Görev A:
Kimlik ve varoluş üzerine metinde yer alan "Varlığın tanımı sırasında başvurulan en çabuk yolun öteki üzerinden olması kaçınılmazdır." cümlesini İngilizceye çeviriniz.

==== Metin Parçası ====

İnsanlığın varoluşsal bütünlüğü
üzerinde kimlik tahayyülü geçmişimizin ortak sorunlarından bir tanesidir.
İnsan, bireysel fizikselliğinin ortaya çıkardığı düşünsel yeteneği geliştiği
ölçüde önce “kendi” tanımını, kimi zaman “öteki” kavramından önce, kimi zaman
sonra yaratmayı denemiştir. Sosyal, toplumsal yada teolojik ilk
kavramları “kendi” tanımını açıklamak, olumlamak yada gerçekleştirmek amacıyla
kullanmıştır. İnsanın kendisinin ne olduğu, ne olması gerektiği yada ne olacağı
hakkında bir bütün olarak düşün süreçlerine yöneldiği en erken zaman sanırım
böyle bir süreci ortaya koyacak ilk aklın meydana gelmiş olmasına kadar
götürebiliriz. Yani varlık sorunun başlangıcı bu soruyu sorabilecek bir
varlığın ortaya çıkmasıdır.
Varlığın tanımı sırasında başvurulan
en çabuk yolun öteki üzerinden olması kaçınılmazdır. Toplum içinde yaşayan en
küçük klan mensupları dahi kendi inşaları sırasında yaratımsal bir takım
çıkarsamalar yapmışlar ve diğer bireyler üzerinden kendi varlıklarını
temellendirmeye çalışmışlardır. Dünyanın fiziksel, kimyasal ve de coğrafi
olarak durağan (stabil) bir sistem olmaması ve önerme yada çıkarma yapmaya
imkan verecek normal şartların asla var olmaması yada var olamayacak olması
varlık düşüncesinin temelini sarsmaktadır.

==== Kayıt Listesi ====

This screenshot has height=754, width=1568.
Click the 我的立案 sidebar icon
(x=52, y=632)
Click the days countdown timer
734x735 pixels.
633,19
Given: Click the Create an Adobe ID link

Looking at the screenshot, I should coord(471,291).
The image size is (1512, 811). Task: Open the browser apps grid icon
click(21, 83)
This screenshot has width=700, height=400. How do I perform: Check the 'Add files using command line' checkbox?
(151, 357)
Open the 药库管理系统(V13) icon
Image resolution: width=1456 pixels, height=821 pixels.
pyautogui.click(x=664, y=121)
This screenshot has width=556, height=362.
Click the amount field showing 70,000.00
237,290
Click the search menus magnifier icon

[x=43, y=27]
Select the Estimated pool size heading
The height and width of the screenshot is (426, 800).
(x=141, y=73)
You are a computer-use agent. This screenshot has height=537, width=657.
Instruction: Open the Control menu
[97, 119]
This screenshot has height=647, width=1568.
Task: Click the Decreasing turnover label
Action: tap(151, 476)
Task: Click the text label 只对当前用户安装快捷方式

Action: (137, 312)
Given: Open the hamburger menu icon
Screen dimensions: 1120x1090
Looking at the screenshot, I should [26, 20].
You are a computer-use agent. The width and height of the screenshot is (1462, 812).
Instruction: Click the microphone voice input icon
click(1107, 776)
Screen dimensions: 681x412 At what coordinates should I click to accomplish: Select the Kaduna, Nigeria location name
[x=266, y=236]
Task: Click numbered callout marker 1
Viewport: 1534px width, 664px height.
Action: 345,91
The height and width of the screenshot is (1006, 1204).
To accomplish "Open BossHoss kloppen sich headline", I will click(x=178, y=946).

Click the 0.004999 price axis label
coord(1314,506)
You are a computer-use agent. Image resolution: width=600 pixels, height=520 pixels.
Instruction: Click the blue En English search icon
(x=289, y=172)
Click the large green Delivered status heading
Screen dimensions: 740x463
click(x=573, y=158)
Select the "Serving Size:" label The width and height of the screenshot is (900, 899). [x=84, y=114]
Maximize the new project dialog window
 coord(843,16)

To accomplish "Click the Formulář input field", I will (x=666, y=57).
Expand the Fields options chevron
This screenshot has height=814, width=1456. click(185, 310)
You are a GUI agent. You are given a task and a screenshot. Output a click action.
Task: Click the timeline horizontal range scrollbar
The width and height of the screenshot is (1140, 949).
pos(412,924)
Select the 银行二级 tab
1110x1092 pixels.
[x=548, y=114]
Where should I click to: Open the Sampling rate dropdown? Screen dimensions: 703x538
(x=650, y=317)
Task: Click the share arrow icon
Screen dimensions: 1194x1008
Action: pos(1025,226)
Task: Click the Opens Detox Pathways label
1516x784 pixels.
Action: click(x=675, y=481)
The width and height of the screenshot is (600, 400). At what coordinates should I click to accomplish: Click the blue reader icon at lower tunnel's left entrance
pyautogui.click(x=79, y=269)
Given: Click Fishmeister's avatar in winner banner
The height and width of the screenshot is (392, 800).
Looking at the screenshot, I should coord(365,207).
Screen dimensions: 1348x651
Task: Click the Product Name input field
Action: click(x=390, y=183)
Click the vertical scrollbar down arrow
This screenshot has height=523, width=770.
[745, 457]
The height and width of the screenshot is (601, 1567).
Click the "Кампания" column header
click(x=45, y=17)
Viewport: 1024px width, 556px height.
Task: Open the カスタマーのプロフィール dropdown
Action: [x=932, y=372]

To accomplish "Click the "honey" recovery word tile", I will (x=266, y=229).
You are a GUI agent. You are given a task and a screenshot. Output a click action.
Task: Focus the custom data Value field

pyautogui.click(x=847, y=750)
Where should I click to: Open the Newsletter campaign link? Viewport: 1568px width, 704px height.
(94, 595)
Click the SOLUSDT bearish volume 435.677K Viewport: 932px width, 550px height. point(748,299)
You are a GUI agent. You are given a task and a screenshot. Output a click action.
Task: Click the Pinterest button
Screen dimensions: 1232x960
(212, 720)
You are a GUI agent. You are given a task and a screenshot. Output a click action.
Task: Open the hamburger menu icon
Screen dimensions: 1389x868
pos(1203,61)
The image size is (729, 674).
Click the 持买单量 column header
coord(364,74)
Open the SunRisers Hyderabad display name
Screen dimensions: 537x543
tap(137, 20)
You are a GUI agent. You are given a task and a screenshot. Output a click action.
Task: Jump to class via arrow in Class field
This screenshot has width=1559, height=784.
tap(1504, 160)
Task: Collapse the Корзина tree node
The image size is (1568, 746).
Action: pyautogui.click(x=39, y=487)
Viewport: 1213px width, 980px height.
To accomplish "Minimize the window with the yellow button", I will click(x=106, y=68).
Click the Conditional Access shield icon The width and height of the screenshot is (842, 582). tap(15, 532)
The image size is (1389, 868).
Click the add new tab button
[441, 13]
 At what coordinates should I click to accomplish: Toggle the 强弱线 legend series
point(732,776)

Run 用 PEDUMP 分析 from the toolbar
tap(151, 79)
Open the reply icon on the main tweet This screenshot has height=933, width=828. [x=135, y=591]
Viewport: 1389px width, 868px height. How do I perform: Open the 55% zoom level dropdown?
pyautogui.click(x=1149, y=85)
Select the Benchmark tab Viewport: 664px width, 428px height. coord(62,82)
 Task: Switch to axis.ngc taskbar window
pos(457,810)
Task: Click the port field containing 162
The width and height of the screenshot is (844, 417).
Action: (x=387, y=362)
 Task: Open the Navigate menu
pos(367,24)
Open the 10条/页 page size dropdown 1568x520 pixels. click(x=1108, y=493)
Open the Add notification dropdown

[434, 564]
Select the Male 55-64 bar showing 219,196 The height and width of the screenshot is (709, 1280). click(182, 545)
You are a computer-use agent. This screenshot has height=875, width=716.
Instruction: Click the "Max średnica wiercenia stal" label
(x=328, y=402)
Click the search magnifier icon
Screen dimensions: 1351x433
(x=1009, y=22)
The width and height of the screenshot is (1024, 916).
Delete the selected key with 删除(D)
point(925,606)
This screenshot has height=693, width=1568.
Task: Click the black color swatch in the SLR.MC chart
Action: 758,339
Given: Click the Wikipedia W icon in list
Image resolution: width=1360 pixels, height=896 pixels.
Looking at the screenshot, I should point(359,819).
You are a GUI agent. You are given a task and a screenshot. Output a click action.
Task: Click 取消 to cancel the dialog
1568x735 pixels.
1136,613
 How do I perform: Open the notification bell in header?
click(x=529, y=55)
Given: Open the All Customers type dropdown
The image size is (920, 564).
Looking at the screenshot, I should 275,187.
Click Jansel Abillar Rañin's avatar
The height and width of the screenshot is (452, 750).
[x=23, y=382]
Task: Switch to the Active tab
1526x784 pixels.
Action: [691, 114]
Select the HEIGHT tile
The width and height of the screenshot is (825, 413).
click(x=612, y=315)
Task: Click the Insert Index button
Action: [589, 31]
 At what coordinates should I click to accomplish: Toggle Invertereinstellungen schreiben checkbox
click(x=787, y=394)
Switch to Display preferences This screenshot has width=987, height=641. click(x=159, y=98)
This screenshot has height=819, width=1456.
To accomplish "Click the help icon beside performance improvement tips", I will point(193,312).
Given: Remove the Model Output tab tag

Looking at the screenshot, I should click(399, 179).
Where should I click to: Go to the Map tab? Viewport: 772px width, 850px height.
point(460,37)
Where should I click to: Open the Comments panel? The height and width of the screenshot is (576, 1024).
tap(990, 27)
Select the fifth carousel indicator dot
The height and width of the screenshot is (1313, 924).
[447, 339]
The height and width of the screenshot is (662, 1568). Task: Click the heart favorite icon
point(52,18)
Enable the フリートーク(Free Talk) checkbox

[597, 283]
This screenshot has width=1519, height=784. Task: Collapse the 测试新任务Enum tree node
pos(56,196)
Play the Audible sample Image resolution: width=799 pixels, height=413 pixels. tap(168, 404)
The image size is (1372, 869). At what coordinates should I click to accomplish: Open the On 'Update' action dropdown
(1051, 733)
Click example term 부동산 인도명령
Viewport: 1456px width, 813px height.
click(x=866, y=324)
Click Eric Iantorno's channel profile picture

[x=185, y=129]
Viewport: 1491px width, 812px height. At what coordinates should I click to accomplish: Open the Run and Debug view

====

Görev B:
Kimlik ve varoluş üzerine metnin ardından gelen satırlarda "Play the Audible" ifadesini içeren satırdan başlayınız ve "[x=185, y=129]" ifadesini içeren satırdan sonra durarak bu satırları aynen yeniden yazınız.

Yanıt A:
It is inevitable that the quickest path taken in defining being runs through the other.

Yanıt B:
Play the Audible sample Image resolution: width=799 pixels, height=413 pixels. tap(168, 404)
The image size is (1372, 869). At what coordinates should I click to accomplish: Open the On 'Update' action dropdown
(1051, 733)
Click example term 부동산 인도명령
Viewport: 1456px width, 813px height.
click(x=866, y=324)
Click Eric Iantorno's channel profile picture

[x=185, y=129]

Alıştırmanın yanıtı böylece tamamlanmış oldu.